Continued inspection and research on the violin values it at forty times the original estimate. Mickey now is in possession of a million-dollar instrument, but Randy wants his share and threatens to kill Mickey if he does not get it. Mickey thinks he can still come out of this all right, until he discovers that he is in way over his head.

Mickey fires Bob Egan and goes to see Gorvy, who says he called an appraiser for his violin and was told that it was just a cheap imitation. He believes his original violin was stolen, because his dog left teeth marks on it, which this fake one doesn't have. A cop arrives to take the violin to the police station.

Randy takes Mickey for a drive in his car, and then asks why everyone is looking for the violin. When informed of the million dollar price tag on it, he demands they go to check out Leonard Dahl's violin store in Chicago. When they get there, they locate the phone number of another violin expert, Stoller.

Mickey has $1.25 million wired to Gorvy's account since the violin was insured. He also gets Randy to burn a photo he took when he killed Richie. But in a flashback, it is revealed that Gorvy, Randy, Dahl, Richie and Bob played a trick on Mickey and scammed his insurance company. Mickey confronts Dahl who confirms it's all a scam, but Mickey can't do anything about it.

Mickey starts another career selling timeshares.

==Cast==
- Greg Kinnear as Mickey Prohaska
- Alan Arkin as Gorvy Hauer
- Billy Crudup as Randy Kinney
- Lea Thompson as Jo Ann Prohaska
- Bob Balaban as Leonard Dahl
- David Harbour as Bob Egan
- Michelle Arthur as Karla Gruenke
- Mike Hagerty as Jerry
- Landyn Banx as Actor
- Kirsten Gregerson as Patron

==Production==
Filming began in February and ended in March 2010, and, though set in Wisconsin, was shot during winter in Minnesota; in Bloomington, St. Paul and Minnetonka in particular.

==Re-editing controversy==
Entitled The Convincer, the initial edit of the film was screened in January 2011 at the Sundance Film Festival. Distribution rights were purchased by ATO Pictures. Both ATO and production company Werc Werk Works demanded that director/writer Jill Sprecher make sweeping changes to the film from the version shown at Sundance in order to speed the film up. The production company claimed that Sprecher "refused to be part of the process", while Sprecher stated that she was never allowed to review the distributor's notes to make any comments on them. The production company and distributor made the revisions without Sprecher's input, replacing the original composer, Alex Wurman, and the original editor, Stephen Mirrione. Sprecher was prevented from speaking to the press about the situation for legal reasons, but she had stated she is "heartbroken and devastated" and wanted to remove her name from the film, but under the terms of her contract she is not allowed to do so. The completely re-cut film was retitled Thin Ice. Sprecher reportedly learned of the name through the Internet and not from the production company.

==Reception==
=== Original cut ===
The Convincer received generally positive reviews from critics at the Sundance Film Festival. Kyle Smith of the New York Post said in his review; "Kinnear is ideal for this role" and ultimately The Convincer turns out to be an ambitiously structured and clever scam movie". Rob Nelson of Variety said; "there are pitch-perfect comic notes from the whole ensemble (...) Stephen Mirrione's editing hits all the right beats, and Pope's brilliantly composed widescreen images of the Wisconsin tundra are as bright as any noir's could be".

=== Thin Ice ===
The re-cut Thin Ice received uniformly negative responses ("disappointing," "poorly edited," "a stinker") after screenings at B-List festivals in October 2011.

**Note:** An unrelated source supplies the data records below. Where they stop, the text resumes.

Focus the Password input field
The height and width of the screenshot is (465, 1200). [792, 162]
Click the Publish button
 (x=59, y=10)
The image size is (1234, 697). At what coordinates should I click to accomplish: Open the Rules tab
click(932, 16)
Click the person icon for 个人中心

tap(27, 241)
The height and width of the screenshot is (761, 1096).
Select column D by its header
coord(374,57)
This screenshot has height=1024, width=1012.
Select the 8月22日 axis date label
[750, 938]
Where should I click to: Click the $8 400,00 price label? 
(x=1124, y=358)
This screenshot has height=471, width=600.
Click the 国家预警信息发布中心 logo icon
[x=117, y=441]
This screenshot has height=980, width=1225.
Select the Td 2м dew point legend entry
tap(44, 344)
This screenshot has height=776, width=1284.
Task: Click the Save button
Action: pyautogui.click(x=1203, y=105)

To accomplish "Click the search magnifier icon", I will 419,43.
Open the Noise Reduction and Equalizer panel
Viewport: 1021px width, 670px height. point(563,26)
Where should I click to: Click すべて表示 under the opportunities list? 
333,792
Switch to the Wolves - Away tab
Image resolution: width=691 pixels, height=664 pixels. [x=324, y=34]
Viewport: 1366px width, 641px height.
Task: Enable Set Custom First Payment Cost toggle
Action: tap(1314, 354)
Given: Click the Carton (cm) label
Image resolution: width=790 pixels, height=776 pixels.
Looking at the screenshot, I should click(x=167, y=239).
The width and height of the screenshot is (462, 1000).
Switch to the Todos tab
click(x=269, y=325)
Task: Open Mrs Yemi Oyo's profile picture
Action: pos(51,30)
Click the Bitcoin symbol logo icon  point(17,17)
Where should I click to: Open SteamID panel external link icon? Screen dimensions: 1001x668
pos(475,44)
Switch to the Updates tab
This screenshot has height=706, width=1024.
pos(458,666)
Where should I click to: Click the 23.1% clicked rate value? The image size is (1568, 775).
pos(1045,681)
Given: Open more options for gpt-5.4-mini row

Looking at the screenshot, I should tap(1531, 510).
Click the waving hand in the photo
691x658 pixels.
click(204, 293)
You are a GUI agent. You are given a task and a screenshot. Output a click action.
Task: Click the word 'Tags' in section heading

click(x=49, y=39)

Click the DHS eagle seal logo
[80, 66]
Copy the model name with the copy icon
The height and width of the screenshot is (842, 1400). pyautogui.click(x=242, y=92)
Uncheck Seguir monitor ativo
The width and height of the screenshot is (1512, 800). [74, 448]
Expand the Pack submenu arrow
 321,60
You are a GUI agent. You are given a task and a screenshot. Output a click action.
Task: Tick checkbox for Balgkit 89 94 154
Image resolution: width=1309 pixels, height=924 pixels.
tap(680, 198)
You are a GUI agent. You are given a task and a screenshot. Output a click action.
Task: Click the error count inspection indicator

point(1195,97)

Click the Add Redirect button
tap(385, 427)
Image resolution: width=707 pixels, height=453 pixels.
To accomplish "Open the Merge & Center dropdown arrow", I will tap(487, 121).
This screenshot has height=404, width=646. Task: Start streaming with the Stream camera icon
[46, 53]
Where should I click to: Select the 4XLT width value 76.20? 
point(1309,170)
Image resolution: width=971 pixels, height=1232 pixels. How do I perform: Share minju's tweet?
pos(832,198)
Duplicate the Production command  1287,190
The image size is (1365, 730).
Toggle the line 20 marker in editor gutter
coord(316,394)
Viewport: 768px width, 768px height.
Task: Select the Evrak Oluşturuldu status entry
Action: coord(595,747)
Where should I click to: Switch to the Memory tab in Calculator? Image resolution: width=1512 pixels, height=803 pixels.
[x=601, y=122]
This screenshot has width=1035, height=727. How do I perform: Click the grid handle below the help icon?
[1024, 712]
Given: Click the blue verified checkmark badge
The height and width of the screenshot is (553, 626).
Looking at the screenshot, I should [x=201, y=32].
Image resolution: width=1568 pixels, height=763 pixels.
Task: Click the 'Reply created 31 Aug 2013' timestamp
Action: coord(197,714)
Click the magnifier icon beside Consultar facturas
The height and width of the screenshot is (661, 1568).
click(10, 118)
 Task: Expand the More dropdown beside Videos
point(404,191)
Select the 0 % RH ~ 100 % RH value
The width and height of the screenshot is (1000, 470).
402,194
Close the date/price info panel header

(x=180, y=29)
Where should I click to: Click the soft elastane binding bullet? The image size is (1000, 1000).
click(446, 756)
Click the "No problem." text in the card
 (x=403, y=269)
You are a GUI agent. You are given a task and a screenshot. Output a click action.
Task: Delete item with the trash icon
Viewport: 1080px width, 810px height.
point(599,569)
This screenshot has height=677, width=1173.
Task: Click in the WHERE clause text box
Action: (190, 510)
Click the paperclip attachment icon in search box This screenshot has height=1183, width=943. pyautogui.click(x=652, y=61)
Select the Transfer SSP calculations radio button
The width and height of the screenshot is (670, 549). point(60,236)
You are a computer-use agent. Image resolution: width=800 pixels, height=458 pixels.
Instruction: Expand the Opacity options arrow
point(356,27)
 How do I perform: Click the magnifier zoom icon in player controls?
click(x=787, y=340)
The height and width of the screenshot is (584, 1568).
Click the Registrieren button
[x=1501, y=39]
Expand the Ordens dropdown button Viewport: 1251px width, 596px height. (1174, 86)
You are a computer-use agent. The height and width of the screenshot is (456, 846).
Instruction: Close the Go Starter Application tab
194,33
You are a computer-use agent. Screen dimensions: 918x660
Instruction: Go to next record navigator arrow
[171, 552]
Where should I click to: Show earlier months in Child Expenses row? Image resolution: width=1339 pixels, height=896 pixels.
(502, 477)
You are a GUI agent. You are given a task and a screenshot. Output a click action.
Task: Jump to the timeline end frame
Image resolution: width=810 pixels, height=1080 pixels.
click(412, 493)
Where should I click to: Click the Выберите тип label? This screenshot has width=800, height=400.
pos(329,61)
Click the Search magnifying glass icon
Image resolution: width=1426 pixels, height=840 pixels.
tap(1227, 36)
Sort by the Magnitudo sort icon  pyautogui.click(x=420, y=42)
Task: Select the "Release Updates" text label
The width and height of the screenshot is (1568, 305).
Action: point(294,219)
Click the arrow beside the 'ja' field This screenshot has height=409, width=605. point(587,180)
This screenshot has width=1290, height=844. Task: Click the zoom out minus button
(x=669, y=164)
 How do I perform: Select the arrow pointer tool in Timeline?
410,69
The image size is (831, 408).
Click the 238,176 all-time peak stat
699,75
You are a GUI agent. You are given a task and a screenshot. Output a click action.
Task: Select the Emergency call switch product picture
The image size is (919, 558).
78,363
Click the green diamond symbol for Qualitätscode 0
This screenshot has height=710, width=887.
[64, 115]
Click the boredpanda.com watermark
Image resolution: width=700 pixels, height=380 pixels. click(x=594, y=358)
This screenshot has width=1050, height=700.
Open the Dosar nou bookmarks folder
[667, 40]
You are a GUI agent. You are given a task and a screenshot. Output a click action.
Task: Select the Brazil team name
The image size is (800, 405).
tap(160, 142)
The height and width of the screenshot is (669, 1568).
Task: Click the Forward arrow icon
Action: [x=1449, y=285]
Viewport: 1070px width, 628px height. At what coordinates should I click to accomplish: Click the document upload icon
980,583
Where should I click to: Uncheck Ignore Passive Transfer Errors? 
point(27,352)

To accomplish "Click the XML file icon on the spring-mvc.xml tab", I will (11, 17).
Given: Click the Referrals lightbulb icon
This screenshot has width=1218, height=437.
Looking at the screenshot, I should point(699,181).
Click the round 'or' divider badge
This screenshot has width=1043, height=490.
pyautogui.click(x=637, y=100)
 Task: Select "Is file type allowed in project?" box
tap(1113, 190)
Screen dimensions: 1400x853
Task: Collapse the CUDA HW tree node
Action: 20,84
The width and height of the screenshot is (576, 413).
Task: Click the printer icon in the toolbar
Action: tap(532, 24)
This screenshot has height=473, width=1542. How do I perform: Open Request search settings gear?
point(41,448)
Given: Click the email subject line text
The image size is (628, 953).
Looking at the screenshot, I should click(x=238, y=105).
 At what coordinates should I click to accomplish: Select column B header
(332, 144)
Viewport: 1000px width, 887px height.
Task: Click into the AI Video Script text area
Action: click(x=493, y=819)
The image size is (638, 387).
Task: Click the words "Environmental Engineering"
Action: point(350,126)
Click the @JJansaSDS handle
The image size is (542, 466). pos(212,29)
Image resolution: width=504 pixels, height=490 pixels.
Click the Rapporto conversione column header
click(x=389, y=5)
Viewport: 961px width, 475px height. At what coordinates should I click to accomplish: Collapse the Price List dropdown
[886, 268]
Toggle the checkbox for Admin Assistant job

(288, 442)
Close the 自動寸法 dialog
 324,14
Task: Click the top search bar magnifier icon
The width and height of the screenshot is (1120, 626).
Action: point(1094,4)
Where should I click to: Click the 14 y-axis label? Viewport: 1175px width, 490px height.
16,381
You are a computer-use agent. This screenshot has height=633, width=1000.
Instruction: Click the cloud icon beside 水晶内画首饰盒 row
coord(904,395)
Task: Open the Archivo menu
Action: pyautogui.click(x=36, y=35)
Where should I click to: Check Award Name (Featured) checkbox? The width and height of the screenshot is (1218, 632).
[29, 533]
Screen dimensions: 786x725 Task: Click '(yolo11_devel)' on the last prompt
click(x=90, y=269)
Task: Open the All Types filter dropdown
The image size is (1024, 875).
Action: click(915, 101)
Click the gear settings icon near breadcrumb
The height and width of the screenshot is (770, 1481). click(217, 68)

Thin Ice received positive responses from critics with a "fresh" rating of 69% on Rotten Tomatoes, based on 59 reviews.

==Release==
The film premiered locally in Minneapolis at the Walker Art Center on October 12, 2011, completely re-cut and retitled as Thin Ice.

Following the further festival run, the film was released theatrically in February 2012.